6. No Public Comparative Metrics

No likes, follower counts, view counts, rankings, trending. Nothing in the interface allows users to compare their social standing, popularity, or engagement with others. Metrics that exist internally are never surfaced to users.

7. Human-Scale Social Contexts

Mutual friendships and small circles only. All social connections are reciprocal. Groups (Circles) are small and invitation-based. There are no audiences, followers, or broadcast mechanics.

8. Feed Is a View, Not a Goal

Not a reward surface or attention engine. The feed displays content but never optimizes for time-on-site, engagement, or retention. It is a utility, not a destination.

9. Time Is Not Weaponized

No typing indicators, read receipts, "last seen", FOMO. The system never reveals real-time presence or activity information. Users cannot tell when others are online, typing, or reading. Timestamps exist but are never used to create urgency.

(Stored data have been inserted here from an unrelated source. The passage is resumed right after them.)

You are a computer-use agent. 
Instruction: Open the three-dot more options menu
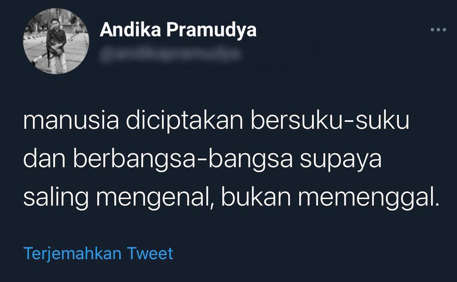438,30
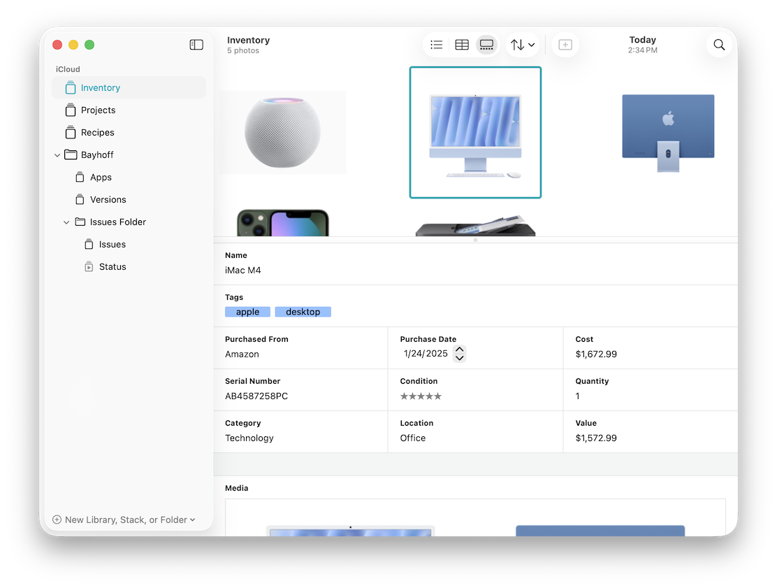Open the Projects library
Viewport: 777px width, 588px height.
[x=99, y=110]
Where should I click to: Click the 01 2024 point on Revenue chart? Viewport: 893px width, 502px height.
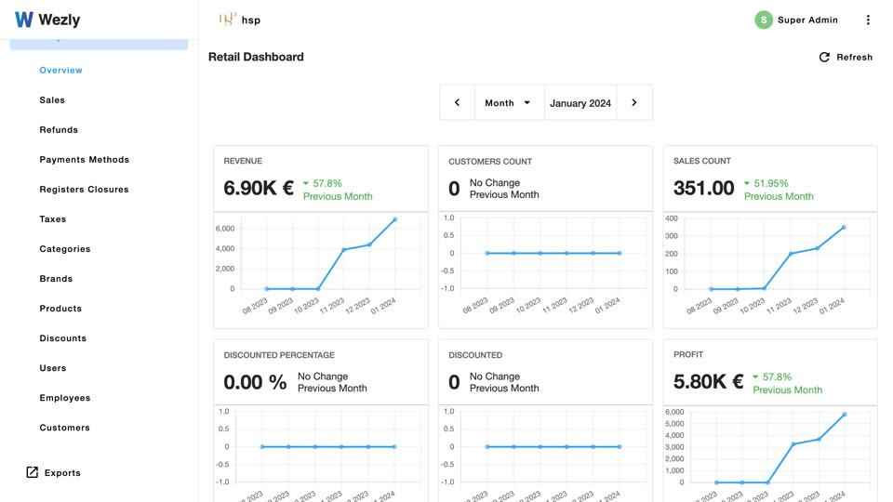[x=395, y=219]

10. Expressive Freedom Is Spatially Contained

Deep customization in HomeRooms only. Users can personalize their HomeRoom extensively (themes, layouts, modules), but shared spaces like the feed maintain a consistent, calm design. Self-expression is enabled without imposing it on others.

11. System Resists Optimization

No easy path to add engagement metrics or profiling. The architecture is designed so that adding tracking, analytics, or engagement optimization would require violating multiple invariants simultaneously. Gaming the system should be structurally difficult.

12. Slowness Is Baked In

Batched loading, explicit refresh, session-bounded views. Content loads in deliberate batches, not streams. Users explicitly choose to load more. Sessions have natural boundaries rather than infinite continuation.

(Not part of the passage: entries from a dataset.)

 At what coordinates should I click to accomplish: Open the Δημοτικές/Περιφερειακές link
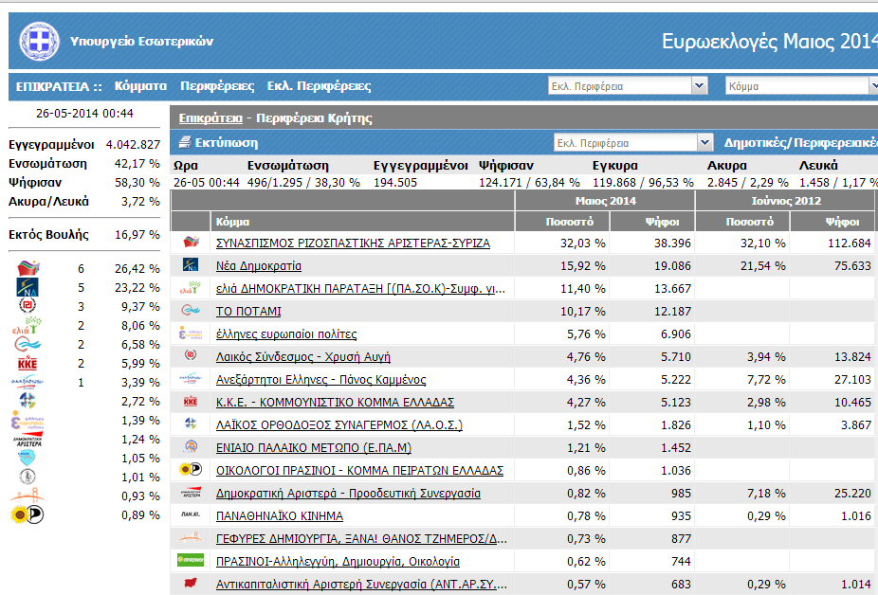[x=799, y=144]
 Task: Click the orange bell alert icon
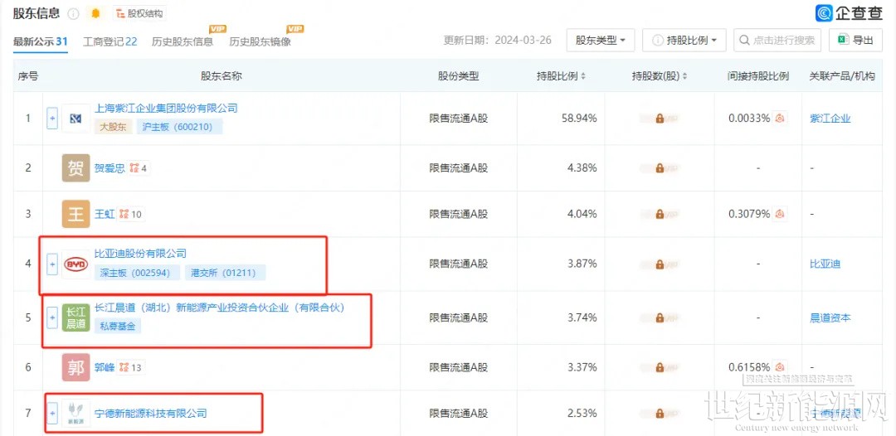point(95,13)
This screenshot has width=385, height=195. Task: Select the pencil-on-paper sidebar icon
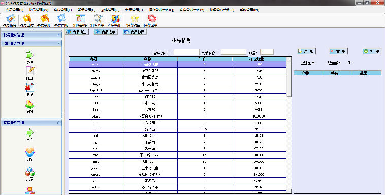[x=29, y=71]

13. Absence Is First-Class

Empty feeds feel complete, not broken. When there is no new content, the interface communicates completeness rather than emptiness. "Nothing new" is a valid, comfortable state -- not an error or a prompt to create content.

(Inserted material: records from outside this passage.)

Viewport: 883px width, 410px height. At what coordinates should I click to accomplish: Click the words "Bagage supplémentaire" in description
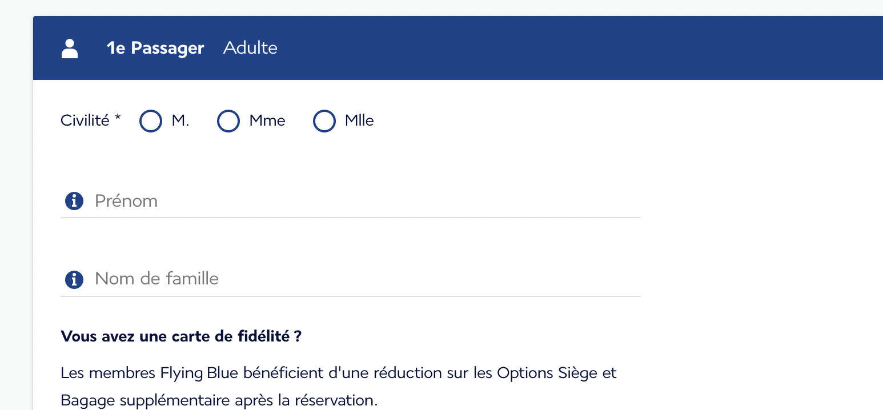(145, 401)
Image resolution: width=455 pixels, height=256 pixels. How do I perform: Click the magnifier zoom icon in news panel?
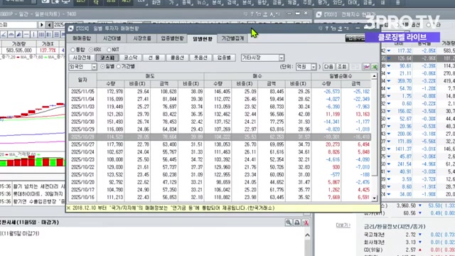pyautogui.click(x=289, y=223)
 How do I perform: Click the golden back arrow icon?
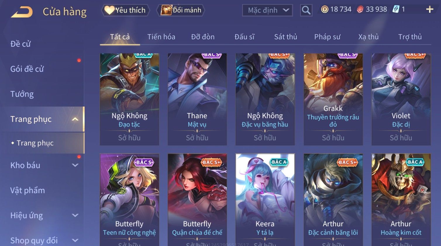(x=22, y=12)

14. Privacy Is Infrastructure

Auto-lock, auto-save, systemic protection. Privacy is not a settings page -- it is built into every database query (RLS), every default (least exposure), and every interaction pattern. Data protection happens automatically, not optionally.

15. Non-Interaction Is Valid

System presences can exist without replies. A post can exist in someone's feed without demanding acknowledgment. A friend can be connected without being active. The system never penalizes or flags lack of interaction.

16. AI Never Observes Individuals

No tracking, personalization, retention optimization. AI systems (if present) operate on aggregate patterns or system behavior, never on individual user data. There is no personalization engine, no recommendation system, and no retention targeting.

17. AI Doesn't Compete with Humans

AI models behavior, never argues or persuades. If AI assists in any capacity, it facilitates human connection rather than replacing it. AI never generates content that competes with user expression, and never attempts to persuade or argue with users.

18. Defaults Are Moral Decisions

Least pressure, least exposure, least urgency. Every default setting chooses the option that creates the least social pressure, reveals the least personal information, and generates the least urgency. Users can opt into more, but never less safe defaults.

19. Complexity Must Be Earned

Features appear only when user has context. Advanced features are not hidden but are introduced progressively. A new user sees a simple interface. Complexity emerges as the user builds relationships and engages with the platform over time.

20. Misuse Should Break the System

Invariant violations should feel awkward and cause regressions. If someone tries to use CommonPlace like a traditional social media platform -- chasing metrics, building audiences, optimizing engagement -- the system should feel broken and uncooperative rather than accommodating.


Using Invariants

When proposing any feature or change, ask:

  1. Does this violate any invariant?
  2. Could this feature be misused in a way that violates invariants?
  3. Does this align with the overall philosophy?

If uncertain, err on the side of user wellbeing over engagement.